* START Provided data *
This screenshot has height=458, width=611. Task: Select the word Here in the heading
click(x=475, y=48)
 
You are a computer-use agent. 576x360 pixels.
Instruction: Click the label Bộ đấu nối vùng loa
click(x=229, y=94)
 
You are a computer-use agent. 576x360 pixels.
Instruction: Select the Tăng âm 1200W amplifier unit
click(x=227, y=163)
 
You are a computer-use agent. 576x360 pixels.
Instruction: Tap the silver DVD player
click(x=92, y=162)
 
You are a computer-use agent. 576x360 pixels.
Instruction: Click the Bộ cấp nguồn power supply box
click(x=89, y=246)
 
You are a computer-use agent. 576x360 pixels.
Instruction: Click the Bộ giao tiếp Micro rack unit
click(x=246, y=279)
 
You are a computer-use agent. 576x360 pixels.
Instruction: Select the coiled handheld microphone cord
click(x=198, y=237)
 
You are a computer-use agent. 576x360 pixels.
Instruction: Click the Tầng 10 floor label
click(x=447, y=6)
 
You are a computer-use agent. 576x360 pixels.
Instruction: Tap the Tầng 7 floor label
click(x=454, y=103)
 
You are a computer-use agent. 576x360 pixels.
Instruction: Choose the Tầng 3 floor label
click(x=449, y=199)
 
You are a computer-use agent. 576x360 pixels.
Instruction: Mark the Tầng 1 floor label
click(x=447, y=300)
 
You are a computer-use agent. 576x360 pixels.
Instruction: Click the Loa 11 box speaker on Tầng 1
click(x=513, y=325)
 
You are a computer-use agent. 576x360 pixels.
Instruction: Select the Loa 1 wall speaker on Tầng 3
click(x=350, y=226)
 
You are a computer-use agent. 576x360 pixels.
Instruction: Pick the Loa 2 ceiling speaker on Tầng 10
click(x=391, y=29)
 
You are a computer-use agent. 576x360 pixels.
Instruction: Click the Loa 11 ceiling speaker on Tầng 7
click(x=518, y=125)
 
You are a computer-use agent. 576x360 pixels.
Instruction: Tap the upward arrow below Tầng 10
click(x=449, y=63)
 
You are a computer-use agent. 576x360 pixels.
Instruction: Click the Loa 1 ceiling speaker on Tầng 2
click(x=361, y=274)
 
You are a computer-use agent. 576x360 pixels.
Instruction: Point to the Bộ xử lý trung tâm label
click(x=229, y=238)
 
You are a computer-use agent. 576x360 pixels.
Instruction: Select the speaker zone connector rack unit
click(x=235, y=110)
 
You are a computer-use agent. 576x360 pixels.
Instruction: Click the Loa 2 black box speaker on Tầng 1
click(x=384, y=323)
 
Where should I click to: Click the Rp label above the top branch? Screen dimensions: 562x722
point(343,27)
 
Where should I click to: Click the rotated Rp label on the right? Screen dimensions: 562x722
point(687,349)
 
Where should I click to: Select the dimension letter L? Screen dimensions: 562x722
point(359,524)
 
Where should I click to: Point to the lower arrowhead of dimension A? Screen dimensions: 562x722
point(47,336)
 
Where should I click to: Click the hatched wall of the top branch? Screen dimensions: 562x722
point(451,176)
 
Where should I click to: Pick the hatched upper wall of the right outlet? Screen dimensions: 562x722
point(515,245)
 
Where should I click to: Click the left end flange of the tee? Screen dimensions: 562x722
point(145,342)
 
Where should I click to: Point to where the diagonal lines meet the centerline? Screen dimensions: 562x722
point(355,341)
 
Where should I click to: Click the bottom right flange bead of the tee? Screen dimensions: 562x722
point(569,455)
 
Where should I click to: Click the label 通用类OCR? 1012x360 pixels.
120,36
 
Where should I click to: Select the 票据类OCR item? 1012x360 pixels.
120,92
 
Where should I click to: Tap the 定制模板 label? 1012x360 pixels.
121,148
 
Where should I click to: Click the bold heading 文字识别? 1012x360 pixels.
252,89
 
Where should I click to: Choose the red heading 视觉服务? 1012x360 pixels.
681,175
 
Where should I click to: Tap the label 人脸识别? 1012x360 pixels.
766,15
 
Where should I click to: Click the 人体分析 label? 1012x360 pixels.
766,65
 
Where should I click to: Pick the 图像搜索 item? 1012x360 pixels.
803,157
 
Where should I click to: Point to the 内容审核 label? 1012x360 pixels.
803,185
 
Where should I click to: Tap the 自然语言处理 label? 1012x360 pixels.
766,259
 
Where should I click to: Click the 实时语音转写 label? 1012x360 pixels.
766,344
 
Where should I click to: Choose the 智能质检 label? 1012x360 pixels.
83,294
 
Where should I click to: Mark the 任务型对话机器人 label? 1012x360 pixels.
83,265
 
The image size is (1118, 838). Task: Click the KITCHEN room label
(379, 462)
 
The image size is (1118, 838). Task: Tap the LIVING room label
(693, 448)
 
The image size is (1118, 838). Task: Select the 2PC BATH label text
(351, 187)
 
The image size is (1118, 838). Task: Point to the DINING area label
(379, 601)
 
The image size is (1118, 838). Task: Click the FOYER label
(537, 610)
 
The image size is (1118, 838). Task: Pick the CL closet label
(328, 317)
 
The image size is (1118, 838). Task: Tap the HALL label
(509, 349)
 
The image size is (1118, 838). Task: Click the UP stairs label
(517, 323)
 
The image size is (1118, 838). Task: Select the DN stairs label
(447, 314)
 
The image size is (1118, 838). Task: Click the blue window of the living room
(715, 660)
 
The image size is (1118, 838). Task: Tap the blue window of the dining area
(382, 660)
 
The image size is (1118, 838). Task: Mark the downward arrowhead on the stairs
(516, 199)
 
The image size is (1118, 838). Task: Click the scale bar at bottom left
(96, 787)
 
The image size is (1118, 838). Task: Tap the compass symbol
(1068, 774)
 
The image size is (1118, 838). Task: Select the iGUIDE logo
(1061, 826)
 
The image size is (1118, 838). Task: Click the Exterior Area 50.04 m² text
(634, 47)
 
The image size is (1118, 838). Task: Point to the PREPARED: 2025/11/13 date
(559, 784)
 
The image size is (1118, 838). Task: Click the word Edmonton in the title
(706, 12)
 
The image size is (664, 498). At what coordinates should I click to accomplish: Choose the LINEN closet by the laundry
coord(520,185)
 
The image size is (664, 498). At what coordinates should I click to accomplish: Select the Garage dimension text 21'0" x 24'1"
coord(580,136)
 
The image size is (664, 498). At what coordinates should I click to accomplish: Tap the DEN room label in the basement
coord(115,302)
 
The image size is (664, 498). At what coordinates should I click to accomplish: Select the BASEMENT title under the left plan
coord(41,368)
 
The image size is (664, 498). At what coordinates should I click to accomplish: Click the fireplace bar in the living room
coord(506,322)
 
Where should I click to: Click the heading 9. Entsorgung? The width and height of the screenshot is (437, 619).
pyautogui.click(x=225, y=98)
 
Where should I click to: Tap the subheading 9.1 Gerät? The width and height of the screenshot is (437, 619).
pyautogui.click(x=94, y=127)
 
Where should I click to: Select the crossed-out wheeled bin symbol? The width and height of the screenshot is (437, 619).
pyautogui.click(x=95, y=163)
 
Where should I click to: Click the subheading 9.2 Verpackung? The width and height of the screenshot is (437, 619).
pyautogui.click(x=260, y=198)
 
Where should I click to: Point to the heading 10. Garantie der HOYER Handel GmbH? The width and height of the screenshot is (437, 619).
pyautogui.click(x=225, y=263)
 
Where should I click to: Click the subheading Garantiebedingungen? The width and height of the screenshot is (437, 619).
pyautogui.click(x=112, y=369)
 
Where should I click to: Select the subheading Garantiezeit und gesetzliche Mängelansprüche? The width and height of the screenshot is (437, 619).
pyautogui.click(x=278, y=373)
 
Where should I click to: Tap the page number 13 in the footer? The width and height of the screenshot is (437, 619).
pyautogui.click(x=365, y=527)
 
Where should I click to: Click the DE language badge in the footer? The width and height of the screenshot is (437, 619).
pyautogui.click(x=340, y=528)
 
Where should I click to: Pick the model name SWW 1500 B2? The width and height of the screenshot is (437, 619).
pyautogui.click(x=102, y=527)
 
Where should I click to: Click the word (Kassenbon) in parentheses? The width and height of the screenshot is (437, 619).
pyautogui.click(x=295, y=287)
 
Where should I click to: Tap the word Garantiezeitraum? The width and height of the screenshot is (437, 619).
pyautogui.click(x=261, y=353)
* END Provided data *
■ Work to be completed
Change "floor label" to "level label" in the records from the start through the line that contains "click(x=229, y=238)", inclusive, and give those lines again with everything else unchanged.

■ Written response
This screenshot has height=458, width=611. Task: Select the word Here in the heading
click(x=475, y=48)
 
You are a computer-use agent. 576x360 pixels.
Instruction: Click the label Bộ đấu nối vùng loa
click(x=229, y=94)
 
You are a computer-use agent. 576x360 pixels.
Instruction: Select the Tăng âm 1200W amplifier unit
click(x=227, y=163)
 
You are a computer-use agent. 576x360 pixels.
Instruction: Tap the silver DVD player
click(x=92, y=162)
 
You are a computer-use agent. 576x360 pixels.
Instruction: Click the Bộ cấp nguồn power supply box
click(x=89, y=246)
 
You are a computer-use agent. 576x360 pixels.
Instruction: Click the Bộ giao tiếp Micro rack unit
click(x=246, y=279)
 
You are a computer-use agent. 576x360 pixels.
Instruction: Select the coiled handheld microphone cord
click(x=198, y=237)
 
You are a computer-use agent. 576x360 pixels.
Instruction: Click the Tầng 10 level label
click(x=447, y=6)
 
You are a computer-use agent. 576x360 pixels.
Instruction: Tap the Tầng 7 level label
click(x=454, y=103)
 
You are a computer-use agent. 576x360 pixels.
Instruction: Choose the Tầng 3 level label
click(x=449, y=199)
 
You are a computer-use agent. 576x360 pixels.
Instruction: Mark the Tầng 1 level label
click(x=447, y=300)
 
You are a computer-use agent. 576x360 pixels.
Instruction: Click the Loa 11 box speaker on Tầng 1
click(x=513, y=325)
 
You are a computer-use agent. 576x360 pixels.
Instruction: Select the Loa 1 wall speaker on Tầng 3
click(x=350, y=226)
 
You are a computer-use agent. 576x360 pixels.
Instruction: Pick the Loa 2 ceiling speaker on Tầng 10
click(x=391, y=29)
 
You are a computer-use agent. 576x360 pixels.
Instruction: Click the Loa 11 ceiling speaker on Tầng 7
click(x=518, y=125)
 
You are a computer-use agent. 576x360 pixels.
Instruction: Tap the upward arrow below Tầng 10
click(x=449, y=63)
 
You are a computer-use agent. 576x360 pixels.
Instruction: Click the Loa 1 ceiling speaker on Tầng 2
click(x=361, y=274)
 
You are a computer-use agent. 576x360 pixels.
Instruction: Point to the Bộ xử lý trung tâm label
click(x=229, y=238)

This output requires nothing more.